Few vapers will have missed the news this week that VIP electronic cigarettes have launched their well-known advert on to television. Not only do cigalikes resemble the analogues of yore but also the advert is seen by some to be a throwback to the sexy cig ads of the 70s. News likes to give credence to half-truths, in reality the average tobacco advert of the 1970s was never that sexy.
Professor Barry Glassner, in his book “The Culture of Fear”, argues that the data supporting news media reporting is often weak. He goes on to suggest that the news media is a significant contributor to the fostering and over-exaggeration of fear.
Justin Parkinson writes for the BBC: “E-cigarettes are to be shown on ITV on Monday. And it's deemed too sexual to air before 9pm.” Too sexual? Viewers of Grantchester were treated to two bite-sized chunks of Benny Hill, seaside postcard and Finbarr Saunders-style innuendo.

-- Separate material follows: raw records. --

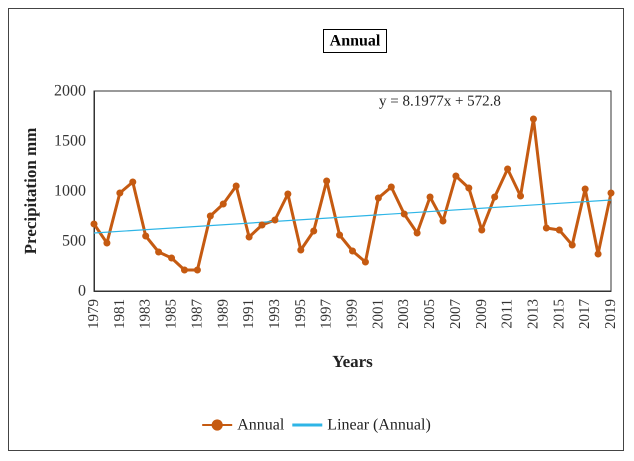 The width and height of the screenshot is (634, 461). I want to click on x-tick-label: 1989, so click(224, 314).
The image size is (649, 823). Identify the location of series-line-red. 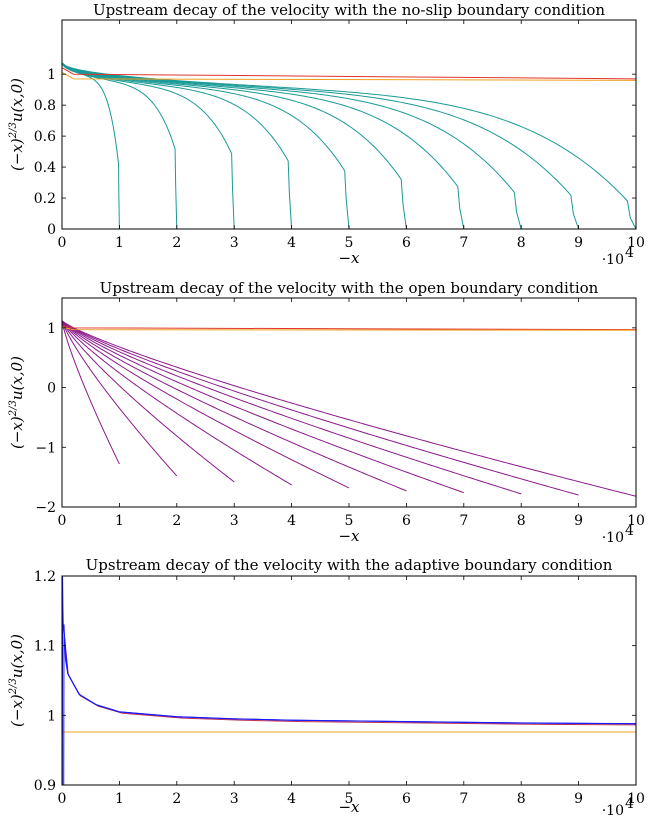
(349, 676).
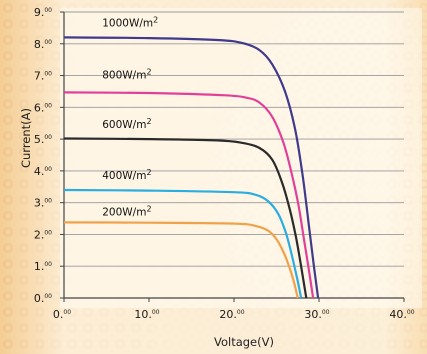 This screenshot has width=427, height=354. I want to click on series-label: 400W/m2, so click(126, 175).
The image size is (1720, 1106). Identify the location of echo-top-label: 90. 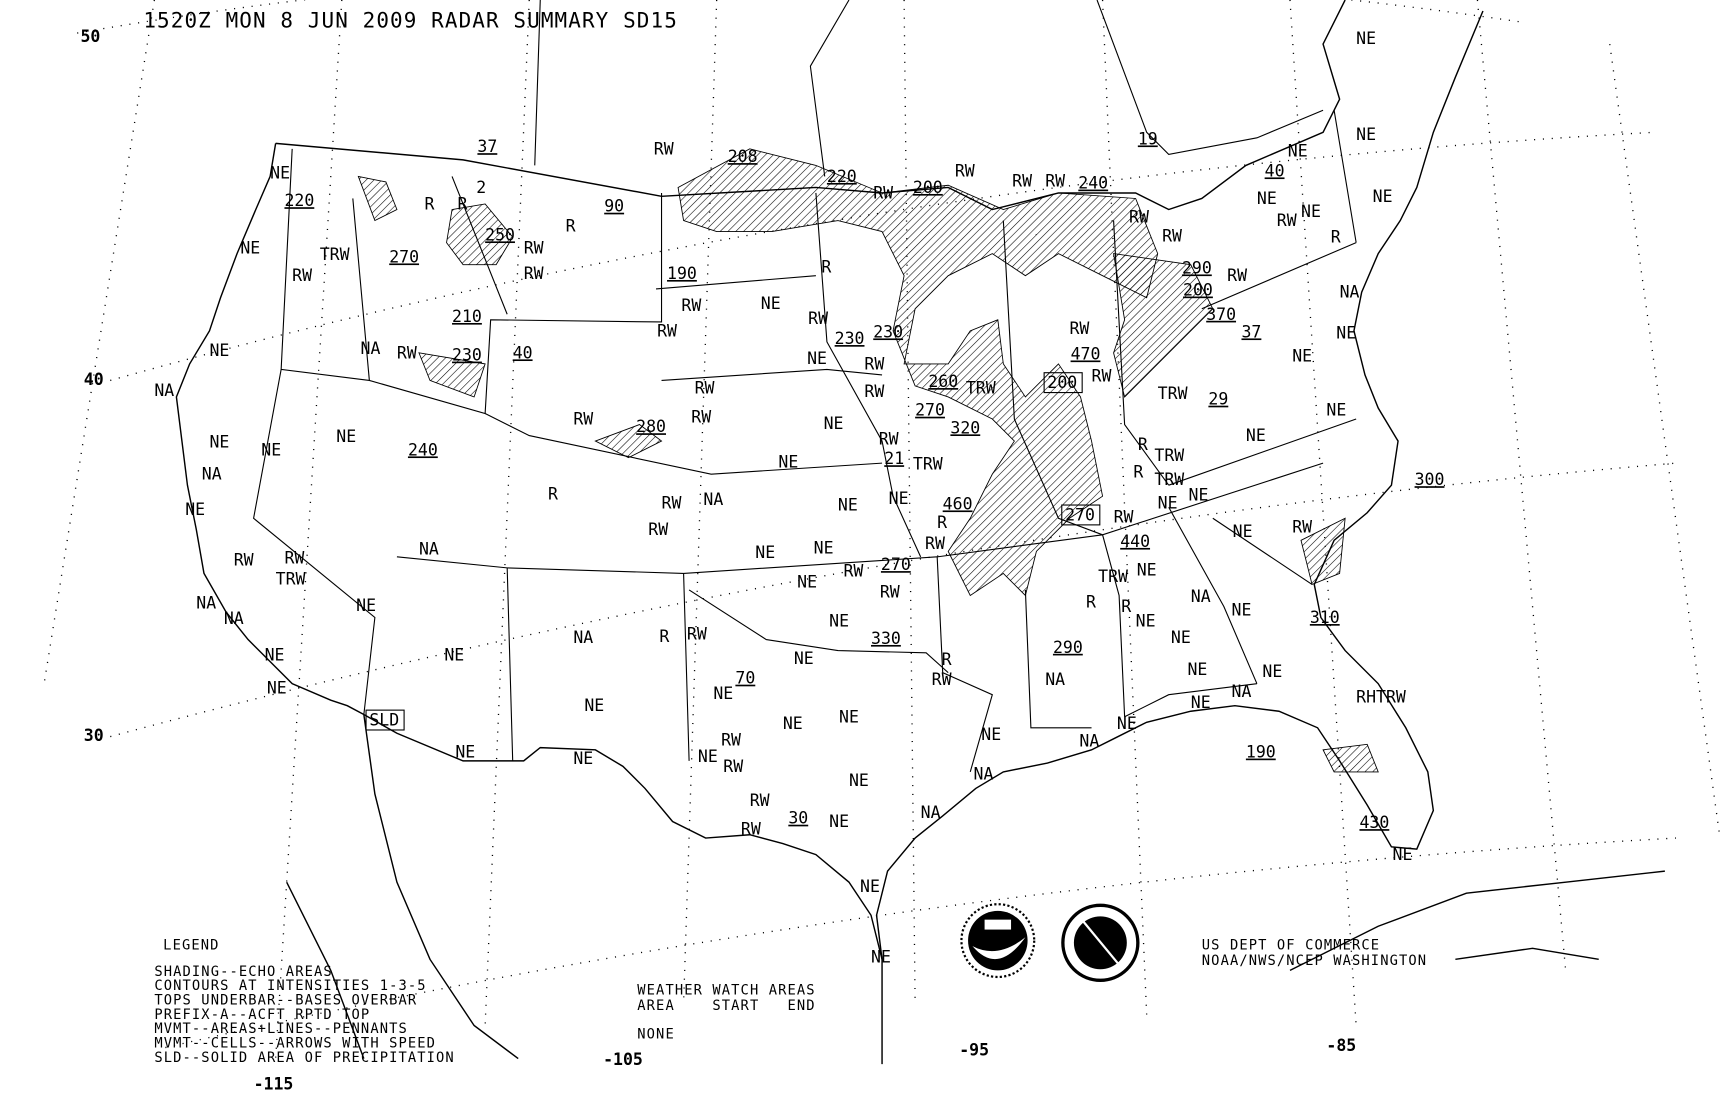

Was this any more sexual than the taboo-breaking kisses on Brookside or Eastenders? In fact, given the response on websites and on social media, it is difficult to work out whether or not the biggest issue is vaping itself or a puritanical objection to the oral sex inference depicted in the advert.
Two versions of the newest ad – a-10 second and a 20-second cut – will run in various post-watershed slots over a period of five weeks. Vapers will have their own opinions as to whether the adverts was tacky, vapid or generally unhelpful in furthering the cause of personal vaping devices. What they will probably all agree on is that the hysterical response claiming that (with reference to Glassner’s media-driven over-exaggeration of fear) the “smoking advert horrifies ITV viewers” neither depicts smoking nor horrifies.
In Liverpool, the Liverpool Echo would have us believe of “Merseyside campaigners' fury” over the adverts. Meanwhile BT, without any evidence to support the banner headline, proclaimed that “E-cig TV ads 'encourage smoking”.
David Levin, VIP’s co-founder, said: "This will mark the first time in almost 50 years that TV audiences see someone exhale what appears to be cigarette smoke on an ad. However, it is actually vapour from an e-cigarette that they will see. VIP is aimed at adults and, as such, all adverts will appear in suitable programmes after the watershed. E-cigarettes have been shown to be a healthier alternative to tobacco and this is about helping people who want to smoke to make a healthier choice."
Some will regret that any message about the health benefits of vaping has been subsumed by the controversy regarding the sexualisation of the product – but then VIP are more interested in the bottom line…if that can be written without someone going ‘fnarr’ in their head.
What will probably concern vapers more are the resulting comments by Sky’s resident celebrity news doctor, Daisy Bennett: “There are different flavours coming out with e-cigarettes and flavours such as candy flavours, pop-corn flavours I think are, seem like they are targeting children.”
Will the adverts spark debate and the opportunity to put over the positive research or is this going to be nothing more than a chance for people to vent and froth?